:: ABOUT THIS EXERCISE ::
Excluding pictures, what does the listing below contain from the line with "Altre opzioni di pagamento (454, 427)" up to and including the line with "Glendale Heights Glass", word for word?

■ ■ ■ ■ ■

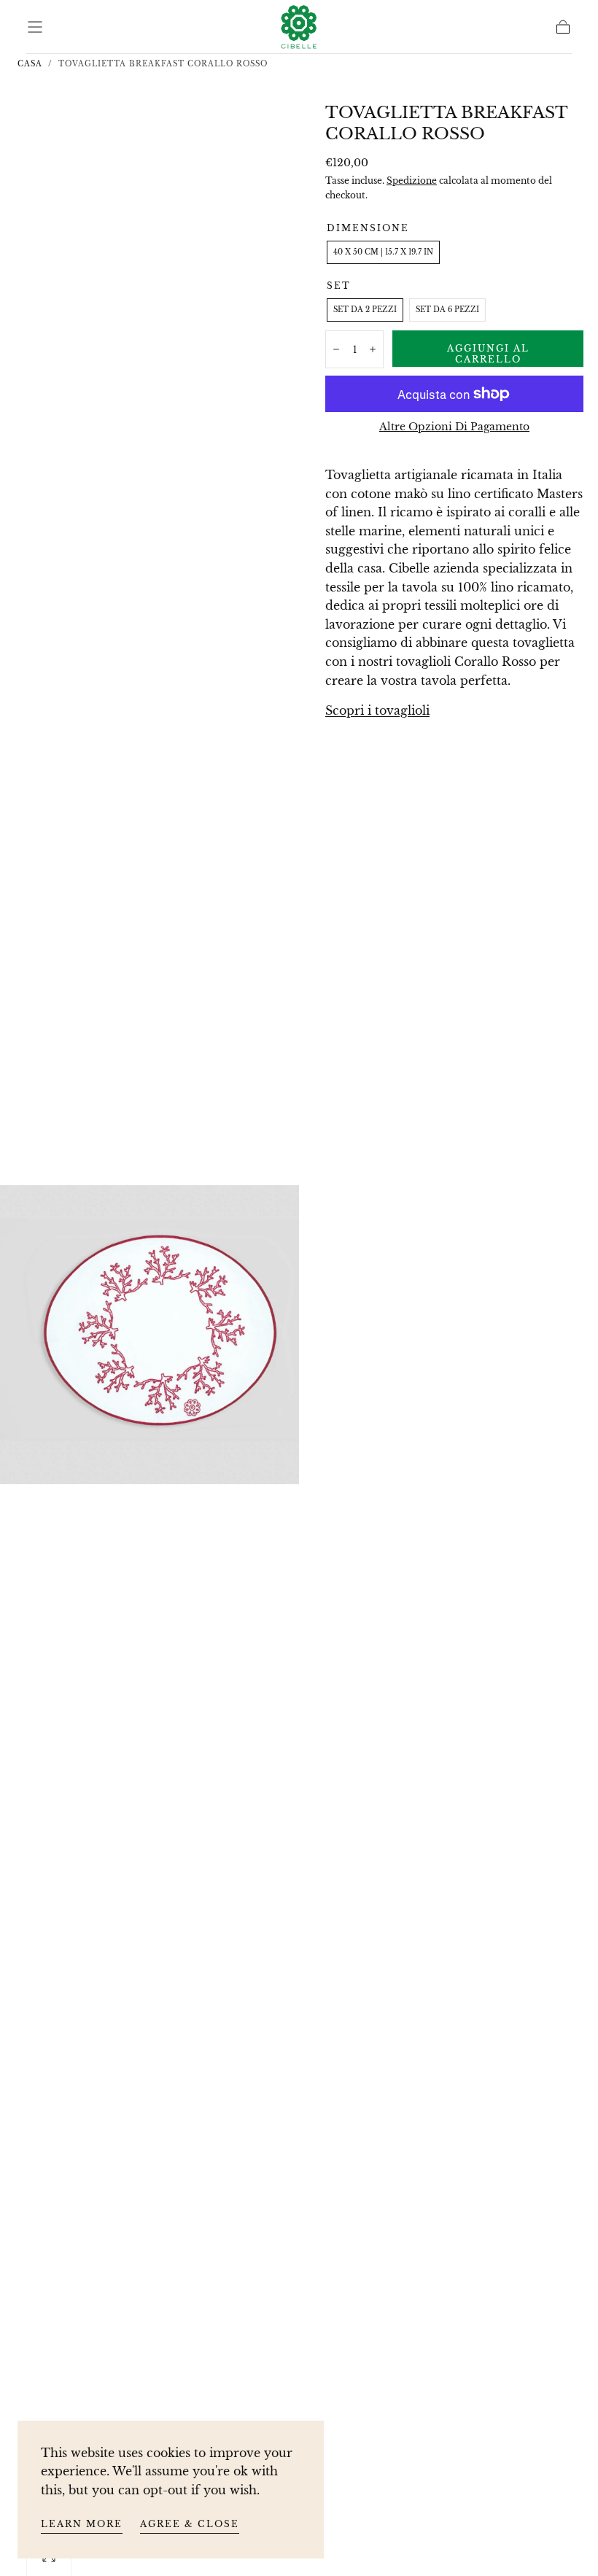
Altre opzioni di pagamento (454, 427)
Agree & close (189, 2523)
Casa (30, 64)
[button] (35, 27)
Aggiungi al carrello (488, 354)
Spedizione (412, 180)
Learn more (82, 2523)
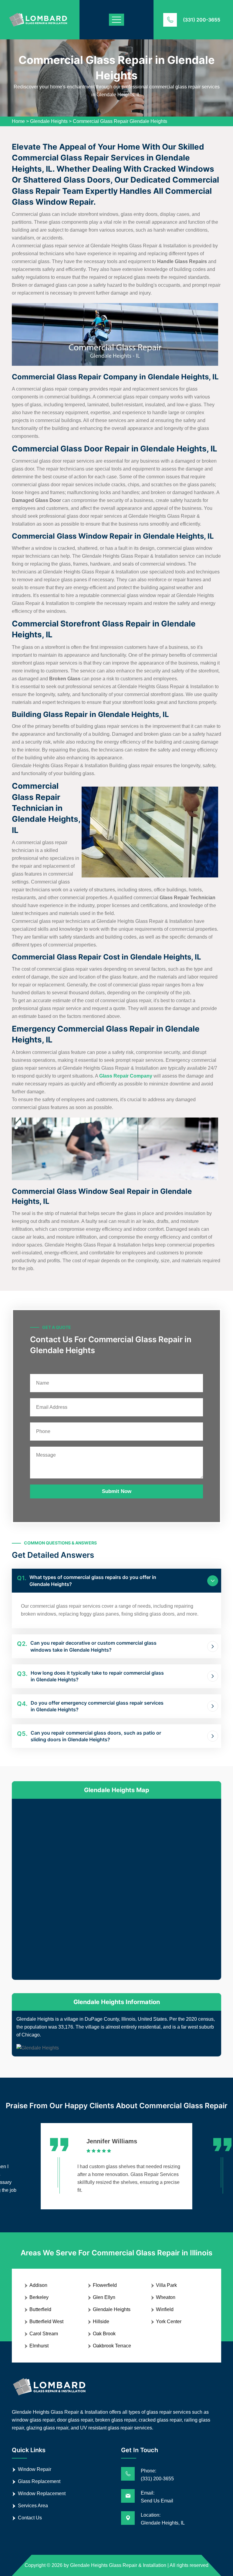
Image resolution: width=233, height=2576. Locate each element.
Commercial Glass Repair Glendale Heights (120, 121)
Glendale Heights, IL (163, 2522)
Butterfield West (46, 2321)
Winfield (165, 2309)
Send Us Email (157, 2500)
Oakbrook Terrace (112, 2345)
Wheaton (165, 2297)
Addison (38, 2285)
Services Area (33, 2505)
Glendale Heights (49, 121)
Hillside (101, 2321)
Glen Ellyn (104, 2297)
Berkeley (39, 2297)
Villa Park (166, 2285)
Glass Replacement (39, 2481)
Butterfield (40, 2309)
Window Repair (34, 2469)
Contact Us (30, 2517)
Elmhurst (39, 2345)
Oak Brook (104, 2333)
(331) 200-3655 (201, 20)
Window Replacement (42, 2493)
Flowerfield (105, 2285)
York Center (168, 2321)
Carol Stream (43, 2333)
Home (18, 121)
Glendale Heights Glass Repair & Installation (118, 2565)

■ ■ ■ ■ ■

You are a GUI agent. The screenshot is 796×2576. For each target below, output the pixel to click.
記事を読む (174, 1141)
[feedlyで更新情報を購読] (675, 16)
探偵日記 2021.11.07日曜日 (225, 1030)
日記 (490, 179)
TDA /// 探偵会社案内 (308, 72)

■ ■ ■ ■ ■

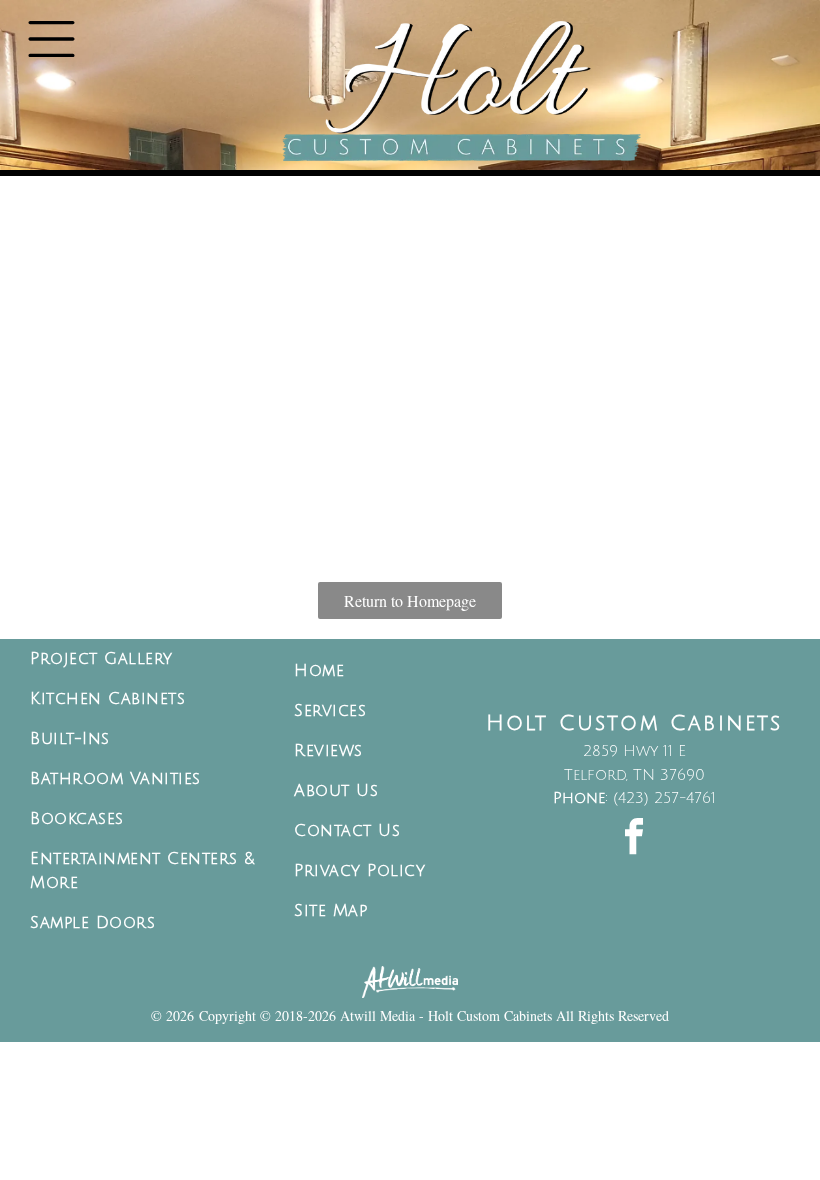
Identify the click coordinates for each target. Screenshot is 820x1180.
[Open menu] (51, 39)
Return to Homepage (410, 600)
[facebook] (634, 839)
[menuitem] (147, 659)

■ ■ ■ ■ ■

:: TASK OUTPUT ::
Altre opzioni di pagamento (454, 427)
Agree & close (189, 2523)
Casa (30, 64)
[button] (35, 27)
Aggiungi al carrello (488, 354)
Spedizione (412, 180)
Learn more (82, 2523)
Image resolution: width=233, height=2576. Locate each element.
Commercial Glass Repair Glendale Heights (120, 121)
Glendale Heights, IL (163, 2522)
Butterfield West (46, 2321)
Winfield (165, 2309)
Send Us Email (157, 2500)
Oakbrook Terrace (112, 2345)
Wheaton (165, 2297)
Addison (38, 2285)
Services Area (33, 2505)
Glendale Heights (49, 121)
Hillside (101, 2321)
Glen Ellyn (104, 2297)
Berkeley (39, 2297)
Villa Park (166, 2285)
Glass Replacement (39, 2481)
Butterfield (40, 2309)
Window Repair (34, 2469)
Contact Us (30, 2517)
Elmhurst (39, 2345)
Oak Brook (104, 2333)
(331) 200-3655 (201, 20)
Window Replacement (42, 2493)
Flowerfield (105, 2285)
York Center (168, 2321)
Carol Stream (43, 2333)
Home (18, 121)
Glendale Heights Glass Repair & Installation (118, 2565)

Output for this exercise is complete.